» GESTELLTE AUFGABE: Gib die Zeilen von der Zeile mit „At what coordinates should I click to accomplish: Click the 0.1“ bis hinunter zur Zeile mit „(x=88, y=380)“ unverändert wieder, beide Zeilen eingeschlossen.

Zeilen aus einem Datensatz

*-*-*

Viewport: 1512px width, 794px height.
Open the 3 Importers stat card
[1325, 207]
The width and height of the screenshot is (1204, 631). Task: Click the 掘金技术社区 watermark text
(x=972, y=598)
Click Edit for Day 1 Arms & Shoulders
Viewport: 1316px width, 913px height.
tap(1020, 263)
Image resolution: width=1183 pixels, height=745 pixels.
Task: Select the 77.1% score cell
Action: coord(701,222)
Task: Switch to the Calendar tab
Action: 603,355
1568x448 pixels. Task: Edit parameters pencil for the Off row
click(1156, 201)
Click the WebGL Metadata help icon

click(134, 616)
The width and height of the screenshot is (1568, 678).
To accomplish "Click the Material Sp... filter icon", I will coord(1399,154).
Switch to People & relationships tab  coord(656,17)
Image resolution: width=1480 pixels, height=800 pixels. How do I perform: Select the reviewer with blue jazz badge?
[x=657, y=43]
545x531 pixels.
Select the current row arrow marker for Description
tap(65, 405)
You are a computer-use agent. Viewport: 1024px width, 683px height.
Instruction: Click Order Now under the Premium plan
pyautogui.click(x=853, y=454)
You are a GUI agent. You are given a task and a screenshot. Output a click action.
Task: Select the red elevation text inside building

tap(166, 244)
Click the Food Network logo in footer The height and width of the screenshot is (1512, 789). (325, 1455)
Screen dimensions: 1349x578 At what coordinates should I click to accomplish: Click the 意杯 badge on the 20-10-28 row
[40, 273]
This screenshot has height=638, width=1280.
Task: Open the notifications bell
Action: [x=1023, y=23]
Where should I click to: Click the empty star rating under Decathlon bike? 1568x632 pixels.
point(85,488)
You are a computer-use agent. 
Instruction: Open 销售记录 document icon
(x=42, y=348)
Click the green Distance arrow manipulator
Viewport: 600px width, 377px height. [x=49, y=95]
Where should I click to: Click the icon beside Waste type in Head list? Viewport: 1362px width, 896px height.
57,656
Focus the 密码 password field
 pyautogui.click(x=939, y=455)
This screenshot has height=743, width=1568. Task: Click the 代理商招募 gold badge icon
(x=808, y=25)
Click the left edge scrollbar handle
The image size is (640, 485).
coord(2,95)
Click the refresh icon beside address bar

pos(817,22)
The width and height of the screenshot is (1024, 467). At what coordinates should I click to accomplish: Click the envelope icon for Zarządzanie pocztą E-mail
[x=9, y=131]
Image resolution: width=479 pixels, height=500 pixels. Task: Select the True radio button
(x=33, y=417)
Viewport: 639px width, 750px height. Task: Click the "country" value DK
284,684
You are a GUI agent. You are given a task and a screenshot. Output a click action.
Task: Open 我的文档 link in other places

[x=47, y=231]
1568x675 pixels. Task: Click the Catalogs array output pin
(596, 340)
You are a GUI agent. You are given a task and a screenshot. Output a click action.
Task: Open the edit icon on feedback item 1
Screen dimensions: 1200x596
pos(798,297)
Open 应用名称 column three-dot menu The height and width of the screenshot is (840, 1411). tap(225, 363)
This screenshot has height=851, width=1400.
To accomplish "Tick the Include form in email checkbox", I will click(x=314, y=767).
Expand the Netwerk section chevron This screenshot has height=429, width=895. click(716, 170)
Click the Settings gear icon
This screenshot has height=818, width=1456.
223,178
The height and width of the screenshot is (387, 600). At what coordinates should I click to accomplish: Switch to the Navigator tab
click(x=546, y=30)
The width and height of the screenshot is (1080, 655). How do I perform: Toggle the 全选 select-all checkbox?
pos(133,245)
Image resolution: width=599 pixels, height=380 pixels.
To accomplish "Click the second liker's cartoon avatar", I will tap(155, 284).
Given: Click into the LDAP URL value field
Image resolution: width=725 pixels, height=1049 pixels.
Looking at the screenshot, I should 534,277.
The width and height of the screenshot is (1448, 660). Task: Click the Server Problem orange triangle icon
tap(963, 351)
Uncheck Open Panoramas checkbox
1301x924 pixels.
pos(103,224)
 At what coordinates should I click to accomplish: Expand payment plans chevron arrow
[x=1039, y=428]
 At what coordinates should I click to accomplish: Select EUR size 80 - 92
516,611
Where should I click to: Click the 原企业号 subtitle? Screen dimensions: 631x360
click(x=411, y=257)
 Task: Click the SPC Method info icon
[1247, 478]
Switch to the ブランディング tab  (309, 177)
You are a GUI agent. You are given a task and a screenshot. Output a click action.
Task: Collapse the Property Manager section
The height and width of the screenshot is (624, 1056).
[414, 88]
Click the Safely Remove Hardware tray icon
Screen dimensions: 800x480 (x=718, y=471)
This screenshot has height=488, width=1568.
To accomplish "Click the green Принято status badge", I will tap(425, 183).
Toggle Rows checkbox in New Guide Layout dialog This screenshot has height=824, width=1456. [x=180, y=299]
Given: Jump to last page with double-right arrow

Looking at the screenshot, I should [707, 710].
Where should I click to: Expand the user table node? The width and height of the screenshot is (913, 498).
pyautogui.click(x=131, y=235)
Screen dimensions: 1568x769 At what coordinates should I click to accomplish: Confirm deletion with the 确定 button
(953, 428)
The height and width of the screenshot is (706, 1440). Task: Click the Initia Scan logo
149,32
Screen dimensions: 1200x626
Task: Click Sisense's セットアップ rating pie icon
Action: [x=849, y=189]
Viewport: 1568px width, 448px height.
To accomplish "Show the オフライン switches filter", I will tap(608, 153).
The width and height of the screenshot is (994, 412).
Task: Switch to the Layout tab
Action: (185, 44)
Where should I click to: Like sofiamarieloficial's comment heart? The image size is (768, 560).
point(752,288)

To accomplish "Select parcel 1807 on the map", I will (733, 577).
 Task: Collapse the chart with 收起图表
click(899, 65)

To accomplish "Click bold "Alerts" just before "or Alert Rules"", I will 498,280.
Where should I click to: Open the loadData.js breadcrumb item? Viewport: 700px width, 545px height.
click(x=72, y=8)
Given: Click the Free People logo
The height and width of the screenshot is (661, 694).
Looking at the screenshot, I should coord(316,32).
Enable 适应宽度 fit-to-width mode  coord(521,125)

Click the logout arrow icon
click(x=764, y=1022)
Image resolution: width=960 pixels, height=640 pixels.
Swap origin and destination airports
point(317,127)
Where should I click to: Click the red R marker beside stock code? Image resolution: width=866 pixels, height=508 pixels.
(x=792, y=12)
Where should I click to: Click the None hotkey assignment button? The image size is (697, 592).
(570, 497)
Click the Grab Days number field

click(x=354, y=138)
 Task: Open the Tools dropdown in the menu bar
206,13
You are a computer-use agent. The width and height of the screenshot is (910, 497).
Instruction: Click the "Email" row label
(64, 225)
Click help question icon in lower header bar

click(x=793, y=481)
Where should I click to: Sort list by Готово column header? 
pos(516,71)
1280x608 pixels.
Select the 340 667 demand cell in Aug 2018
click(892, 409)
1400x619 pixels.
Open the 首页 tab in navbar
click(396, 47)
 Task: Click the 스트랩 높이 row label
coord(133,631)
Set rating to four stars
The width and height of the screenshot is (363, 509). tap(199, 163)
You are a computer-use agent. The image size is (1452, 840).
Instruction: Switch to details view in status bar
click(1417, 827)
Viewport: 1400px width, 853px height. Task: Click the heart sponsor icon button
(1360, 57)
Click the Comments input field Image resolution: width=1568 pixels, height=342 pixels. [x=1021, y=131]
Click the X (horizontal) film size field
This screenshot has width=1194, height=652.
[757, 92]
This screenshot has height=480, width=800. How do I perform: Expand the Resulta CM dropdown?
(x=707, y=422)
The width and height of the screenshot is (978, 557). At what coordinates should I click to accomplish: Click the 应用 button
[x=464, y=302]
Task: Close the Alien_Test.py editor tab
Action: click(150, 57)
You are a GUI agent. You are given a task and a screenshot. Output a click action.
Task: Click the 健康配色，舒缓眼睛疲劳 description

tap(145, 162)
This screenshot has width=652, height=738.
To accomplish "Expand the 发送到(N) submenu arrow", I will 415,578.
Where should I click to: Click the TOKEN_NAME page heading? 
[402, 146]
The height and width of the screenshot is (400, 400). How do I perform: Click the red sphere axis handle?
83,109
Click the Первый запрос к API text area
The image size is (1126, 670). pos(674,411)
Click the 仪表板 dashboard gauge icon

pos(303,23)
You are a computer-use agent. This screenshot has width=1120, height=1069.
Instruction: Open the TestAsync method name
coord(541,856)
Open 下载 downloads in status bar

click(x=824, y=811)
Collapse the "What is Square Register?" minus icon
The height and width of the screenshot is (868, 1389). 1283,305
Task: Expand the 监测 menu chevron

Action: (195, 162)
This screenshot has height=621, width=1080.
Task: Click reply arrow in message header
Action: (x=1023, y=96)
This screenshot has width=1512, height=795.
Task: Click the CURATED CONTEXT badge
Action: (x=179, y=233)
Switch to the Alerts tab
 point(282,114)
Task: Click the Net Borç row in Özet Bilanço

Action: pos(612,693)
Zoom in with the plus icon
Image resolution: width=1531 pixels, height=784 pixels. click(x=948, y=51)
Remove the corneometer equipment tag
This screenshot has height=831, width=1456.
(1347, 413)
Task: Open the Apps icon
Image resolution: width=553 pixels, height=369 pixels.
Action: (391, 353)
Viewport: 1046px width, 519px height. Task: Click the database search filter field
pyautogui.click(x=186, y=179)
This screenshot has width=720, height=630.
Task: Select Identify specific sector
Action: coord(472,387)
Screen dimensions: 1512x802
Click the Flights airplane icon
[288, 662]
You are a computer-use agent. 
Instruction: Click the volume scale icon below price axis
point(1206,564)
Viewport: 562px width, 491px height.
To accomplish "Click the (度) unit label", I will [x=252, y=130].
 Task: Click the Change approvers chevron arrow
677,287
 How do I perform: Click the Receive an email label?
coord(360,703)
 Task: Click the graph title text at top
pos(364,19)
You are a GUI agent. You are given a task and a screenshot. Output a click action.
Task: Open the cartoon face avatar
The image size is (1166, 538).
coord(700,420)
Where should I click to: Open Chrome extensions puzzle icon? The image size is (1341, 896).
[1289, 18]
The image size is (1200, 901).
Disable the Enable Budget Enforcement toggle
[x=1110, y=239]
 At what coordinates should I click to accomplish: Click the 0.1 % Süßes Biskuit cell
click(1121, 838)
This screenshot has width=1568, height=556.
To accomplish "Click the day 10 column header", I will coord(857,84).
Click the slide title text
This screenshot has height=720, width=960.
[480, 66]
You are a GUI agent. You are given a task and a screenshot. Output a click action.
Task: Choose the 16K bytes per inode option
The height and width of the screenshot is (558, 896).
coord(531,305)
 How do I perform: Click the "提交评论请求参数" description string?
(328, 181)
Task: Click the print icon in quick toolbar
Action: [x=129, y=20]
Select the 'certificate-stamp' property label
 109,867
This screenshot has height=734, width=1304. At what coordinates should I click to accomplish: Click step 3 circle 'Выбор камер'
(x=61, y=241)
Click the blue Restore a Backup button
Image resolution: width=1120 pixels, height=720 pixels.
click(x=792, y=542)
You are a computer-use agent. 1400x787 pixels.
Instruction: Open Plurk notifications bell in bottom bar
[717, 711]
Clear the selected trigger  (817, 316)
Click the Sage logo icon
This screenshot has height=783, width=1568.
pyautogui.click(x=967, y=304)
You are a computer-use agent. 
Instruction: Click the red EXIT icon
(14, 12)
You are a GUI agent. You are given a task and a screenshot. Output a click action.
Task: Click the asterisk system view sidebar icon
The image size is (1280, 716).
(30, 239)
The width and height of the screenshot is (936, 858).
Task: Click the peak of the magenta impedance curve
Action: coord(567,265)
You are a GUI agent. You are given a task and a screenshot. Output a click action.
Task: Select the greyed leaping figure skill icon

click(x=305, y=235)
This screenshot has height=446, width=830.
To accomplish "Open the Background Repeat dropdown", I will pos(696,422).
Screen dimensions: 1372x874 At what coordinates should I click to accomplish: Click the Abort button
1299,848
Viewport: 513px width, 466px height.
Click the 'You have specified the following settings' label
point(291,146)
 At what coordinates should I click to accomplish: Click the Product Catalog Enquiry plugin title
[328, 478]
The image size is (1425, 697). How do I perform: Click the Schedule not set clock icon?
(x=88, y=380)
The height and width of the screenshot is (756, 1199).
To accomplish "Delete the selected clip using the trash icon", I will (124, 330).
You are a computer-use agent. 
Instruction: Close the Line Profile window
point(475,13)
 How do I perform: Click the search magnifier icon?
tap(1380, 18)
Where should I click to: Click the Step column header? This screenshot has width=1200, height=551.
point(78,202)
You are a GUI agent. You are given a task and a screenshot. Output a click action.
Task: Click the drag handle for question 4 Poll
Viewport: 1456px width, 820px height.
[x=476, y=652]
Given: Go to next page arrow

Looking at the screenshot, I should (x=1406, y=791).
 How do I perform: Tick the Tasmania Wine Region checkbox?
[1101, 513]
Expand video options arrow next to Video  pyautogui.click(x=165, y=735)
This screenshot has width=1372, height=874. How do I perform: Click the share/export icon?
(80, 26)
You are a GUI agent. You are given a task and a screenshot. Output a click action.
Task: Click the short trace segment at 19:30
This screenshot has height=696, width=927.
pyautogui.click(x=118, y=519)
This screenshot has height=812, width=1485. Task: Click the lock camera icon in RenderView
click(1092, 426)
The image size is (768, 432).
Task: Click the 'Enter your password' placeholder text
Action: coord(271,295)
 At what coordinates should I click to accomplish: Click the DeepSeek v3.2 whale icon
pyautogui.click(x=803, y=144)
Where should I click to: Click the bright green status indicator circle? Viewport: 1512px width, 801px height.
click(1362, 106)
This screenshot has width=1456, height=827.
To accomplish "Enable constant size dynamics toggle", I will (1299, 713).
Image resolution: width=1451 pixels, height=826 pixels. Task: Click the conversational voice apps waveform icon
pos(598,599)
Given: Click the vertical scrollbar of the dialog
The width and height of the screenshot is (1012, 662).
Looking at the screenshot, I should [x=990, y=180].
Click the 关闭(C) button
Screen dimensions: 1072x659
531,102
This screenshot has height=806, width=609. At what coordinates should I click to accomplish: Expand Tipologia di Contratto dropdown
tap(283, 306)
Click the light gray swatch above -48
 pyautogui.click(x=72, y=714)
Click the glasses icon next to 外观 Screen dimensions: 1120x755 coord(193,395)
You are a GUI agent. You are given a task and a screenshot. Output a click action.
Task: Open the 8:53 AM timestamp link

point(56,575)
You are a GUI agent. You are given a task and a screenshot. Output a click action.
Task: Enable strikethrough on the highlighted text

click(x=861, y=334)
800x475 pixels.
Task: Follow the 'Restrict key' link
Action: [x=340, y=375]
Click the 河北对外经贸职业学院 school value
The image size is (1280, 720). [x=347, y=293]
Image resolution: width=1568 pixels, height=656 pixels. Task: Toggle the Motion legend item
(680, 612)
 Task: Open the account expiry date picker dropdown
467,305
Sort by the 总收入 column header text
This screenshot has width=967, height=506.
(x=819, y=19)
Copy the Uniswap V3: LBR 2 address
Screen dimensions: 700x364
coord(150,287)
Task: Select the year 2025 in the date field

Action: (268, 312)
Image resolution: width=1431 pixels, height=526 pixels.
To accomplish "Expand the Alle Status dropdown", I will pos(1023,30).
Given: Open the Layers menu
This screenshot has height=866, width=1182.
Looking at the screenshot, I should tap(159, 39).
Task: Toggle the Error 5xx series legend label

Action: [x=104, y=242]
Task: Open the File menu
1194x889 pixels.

*-*-*

» ANTWORT FOLGT:
 At what coordinates should I click to accomplish: Click the 0.1 % Süßes Biskuit cell
click(1121, 838)
This screenshot has width=1568, height=556.
To accomplish "Click the day 10 column header", I will coord(857,84).
Click the slide title text
This screenshot has height=720, width=960.
[480, 66]
You are a GUI agent. You are given a task and a screenshot. Output a click action.
Task: Choose the 16K bytes per inode option
The height and width of the screenshot is (558, 896).
coord(531,305)
 How do I perform: Click the "提交评论请求参数" description string?
(328, 181)
Task: Click the print icon in quick toolbar
Action: [x=129, y=20]
Select the 'certificate-stamp' property label
 109,867
This screenshot has height=734, width=1304. At what coordinates should I click to accomplish: Click step 3 circle 'Выбор камер'
(x=61, y=241)
Click the blue Restore a Backup button
Image resolution: width=1120 pixels, height=720 pixels.
click(x=792, y=542)
You are a computer-use agent. 1400x787 pixels.
Instruction: Open Plurk notifications bell in bottom bar
[717, 711]
Clear the selected trigger  (817, 316)
Click the Sage logo icon
This screenshot has height=783, width=1568.
pyautogui.click(x=967, y=304)
You are a computer-use agent. 
Instruction: Click the red EXIT icon
(14, 12)
You are a GUI agent. You are given a task and a screenshot. Output a click action.
Task: Click the asterisk system view sidebar icon
The image size is (1280, 716).
(30, 239)
The width and height of the screenshot is (936, 858).
Task: Click the peak of the magenta impedance curve
Action: coord(567,265)
You are a GUI agent. You are given a task and a screenshot. Output a click action.
Task: Select the greyed leaping figure skill icon

click(x=305, y=235)
This screenshot has height=446, width=830.
To accomplish "Open the Background Repeat dropdown", I will pos(696,422).
Screen dimensions: 1372x874 At what coordinates should I click to accomplish: Click the Abort button
1299,848
Viewport: 513px width, 466px height.
Click the 'You have specified the following settings' label
point(291,146)
 At what coordinates should I click to accomplish: Click the Product Catalog Enquiry plugin title
[328, 478]
The image size is (1425, 697). How do I perform: Click the Schedule not set clock icon?
(x=88, y=380)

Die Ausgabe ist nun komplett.